The four top-level codes
Success (urn:oasis:names:tc:SAML:2.0:status:Success) means the protocol exchange completed without error. Important: this does not mean authentication succeeded. A Success response may still contain an assertion with a failed condition — always validate the assertion’s signature, its Conditions element (NotBefore, NotOnOrAfter), and the AudienceRestriction before trusting it.
Requester means the problem is with the request that the service provider (SP) sent. Common causes: malformed XML, an invalid NameID format requested, an unsupported binding, or a metadata mismatch between the SP and IdP. Fix this on the SP side.
Responder means the identity provider (IdP) encountered an error independent of whether the request was valid. Examples: backend authentication failure, database error, or a decision to deny the request on policy grounds.
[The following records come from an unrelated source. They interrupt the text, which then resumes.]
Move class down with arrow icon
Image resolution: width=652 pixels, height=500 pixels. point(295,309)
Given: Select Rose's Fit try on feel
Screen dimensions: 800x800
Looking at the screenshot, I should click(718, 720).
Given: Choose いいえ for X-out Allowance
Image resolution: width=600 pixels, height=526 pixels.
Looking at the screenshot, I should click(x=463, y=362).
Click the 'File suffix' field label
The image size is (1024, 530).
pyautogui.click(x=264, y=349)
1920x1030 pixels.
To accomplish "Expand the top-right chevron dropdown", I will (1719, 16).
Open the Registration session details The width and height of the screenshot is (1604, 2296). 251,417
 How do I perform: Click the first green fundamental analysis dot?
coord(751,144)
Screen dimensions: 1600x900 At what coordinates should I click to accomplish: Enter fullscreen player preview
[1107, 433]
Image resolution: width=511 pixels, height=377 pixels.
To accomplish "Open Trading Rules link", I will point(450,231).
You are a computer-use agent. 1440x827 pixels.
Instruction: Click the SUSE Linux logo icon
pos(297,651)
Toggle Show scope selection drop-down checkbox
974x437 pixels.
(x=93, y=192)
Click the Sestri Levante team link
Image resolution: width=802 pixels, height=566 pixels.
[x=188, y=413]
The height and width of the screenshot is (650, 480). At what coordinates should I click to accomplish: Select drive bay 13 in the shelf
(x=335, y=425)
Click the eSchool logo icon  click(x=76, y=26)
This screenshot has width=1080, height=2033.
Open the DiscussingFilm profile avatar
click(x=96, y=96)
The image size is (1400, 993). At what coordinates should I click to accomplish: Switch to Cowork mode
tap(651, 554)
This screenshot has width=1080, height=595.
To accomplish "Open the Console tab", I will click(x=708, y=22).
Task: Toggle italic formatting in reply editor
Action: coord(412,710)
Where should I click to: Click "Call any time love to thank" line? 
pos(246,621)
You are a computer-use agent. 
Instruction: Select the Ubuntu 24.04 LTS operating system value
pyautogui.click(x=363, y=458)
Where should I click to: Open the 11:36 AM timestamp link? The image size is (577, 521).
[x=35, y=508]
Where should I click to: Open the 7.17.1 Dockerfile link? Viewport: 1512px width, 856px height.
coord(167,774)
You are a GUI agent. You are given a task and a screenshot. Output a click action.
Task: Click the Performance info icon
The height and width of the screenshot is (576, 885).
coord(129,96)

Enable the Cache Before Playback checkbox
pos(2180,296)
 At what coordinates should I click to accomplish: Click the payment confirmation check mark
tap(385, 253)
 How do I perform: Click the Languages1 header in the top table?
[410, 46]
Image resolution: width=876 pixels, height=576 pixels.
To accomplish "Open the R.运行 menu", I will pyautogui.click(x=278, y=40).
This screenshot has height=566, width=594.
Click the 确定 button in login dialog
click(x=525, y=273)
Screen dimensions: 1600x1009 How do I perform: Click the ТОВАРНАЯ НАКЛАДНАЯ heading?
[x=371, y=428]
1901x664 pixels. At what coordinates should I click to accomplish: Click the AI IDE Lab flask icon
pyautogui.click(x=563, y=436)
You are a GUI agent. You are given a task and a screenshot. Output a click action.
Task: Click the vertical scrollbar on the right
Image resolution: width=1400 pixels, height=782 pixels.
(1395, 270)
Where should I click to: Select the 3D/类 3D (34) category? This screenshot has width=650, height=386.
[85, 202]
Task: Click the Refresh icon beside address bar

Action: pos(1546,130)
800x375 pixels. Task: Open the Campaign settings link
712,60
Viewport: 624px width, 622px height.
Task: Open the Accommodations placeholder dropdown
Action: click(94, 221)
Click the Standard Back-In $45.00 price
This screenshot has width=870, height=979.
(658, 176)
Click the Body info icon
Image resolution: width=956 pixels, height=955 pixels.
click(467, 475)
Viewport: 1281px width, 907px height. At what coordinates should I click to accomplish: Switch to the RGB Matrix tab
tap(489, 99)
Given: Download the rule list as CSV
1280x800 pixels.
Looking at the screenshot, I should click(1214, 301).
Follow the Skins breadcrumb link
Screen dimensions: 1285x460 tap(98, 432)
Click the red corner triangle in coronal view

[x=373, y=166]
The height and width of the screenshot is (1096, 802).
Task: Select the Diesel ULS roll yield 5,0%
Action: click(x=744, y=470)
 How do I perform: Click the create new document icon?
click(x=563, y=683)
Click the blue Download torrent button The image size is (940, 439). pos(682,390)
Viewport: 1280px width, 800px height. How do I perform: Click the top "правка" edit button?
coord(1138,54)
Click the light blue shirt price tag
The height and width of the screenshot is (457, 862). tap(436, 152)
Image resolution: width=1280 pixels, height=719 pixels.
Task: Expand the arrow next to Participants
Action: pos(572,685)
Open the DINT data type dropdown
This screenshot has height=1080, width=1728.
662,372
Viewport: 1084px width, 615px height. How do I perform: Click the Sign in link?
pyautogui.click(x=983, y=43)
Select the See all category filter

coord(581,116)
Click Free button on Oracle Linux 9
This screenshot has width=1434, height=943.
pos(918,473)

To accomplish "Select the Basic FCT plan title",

Fix this on the IdP side or check with your IdP’s admin.
VersionMismatch means the SP requested a SAML version that the IdP does not support. In practice this is rare because SAML 2.0 is universal; it usually indicates a misconfigured request or a very old implementation.
How the status element is structured
<samlp:Status>
<samlp:StatusCode
Value="urn:oasis:names:tc:SAML:2.0:status:Responder">
<samlp:StatusCode
Value="urn:oasis:names:tc:SAML:2.0:status:AuthnFailed"/>
</samlp:StatusCode>
<samlp:StatusMessage>
User account locked out.
</samlp:StatusMessage>
</samlp:Status>
The outer StatusCode is the top-level verdict; the inner StatusCode is the second-level detail. The optional StatusMessage is free text from the IdP that often contains the most actionable information.
How it works
SAML status codes live under the urn:oasis:names:tc:SAML:2.0:status: namespace.
The first StatusCode is the top-level verdict. When more detail is needed, a
second-level StatusCode is nested inside the first. For example a top-level
Responder paired with a second-level AuthnFailed tells you the IdP ran fine but
could not authenticate the user.
Common second-level codes and what they mean
| Code | Top-level pairing | Meaning |
|---|---|---|
| AuthnFailed | Responder | IdP attempted but failed to authenticate the user |
| NoPassive | Responder | IsPassive=true requested but no session exists; retry with interaction |
| NoAuthnContext | Responder | IdP cannot satisfy the requested AuthnContext class |
| RequestDenied | Requester or Responder | SP or IdP policy denies the request |
| InvalidAttrNameOrValue | Requester | Attribute in the request is invalid |
| UnsupportedBinding | Requester | The requested binding (redirect/POST/artifact) is not supported |
| UnknownPrincipal | Responder | The requested principal (user) is unknown to the IdP |
| RequestVersionDeprecated | Requester | The requested SAML version is deprecated |
Tips
When debugging a broken SSO login, read the second-level code first — that is where the actionable detail lives. A Requester failure means fix your SP configuration (NameID policy, attributes, metadata endpoint). A Responder failure means look at the IdP logs. If you see NoPassive, retry without IsPassive=true. Always log the full <StatusMessage> string alongside the code — IdPs often put specific error messages there (user not found, account disabled, MFA required) that are not encoded in the standard codes.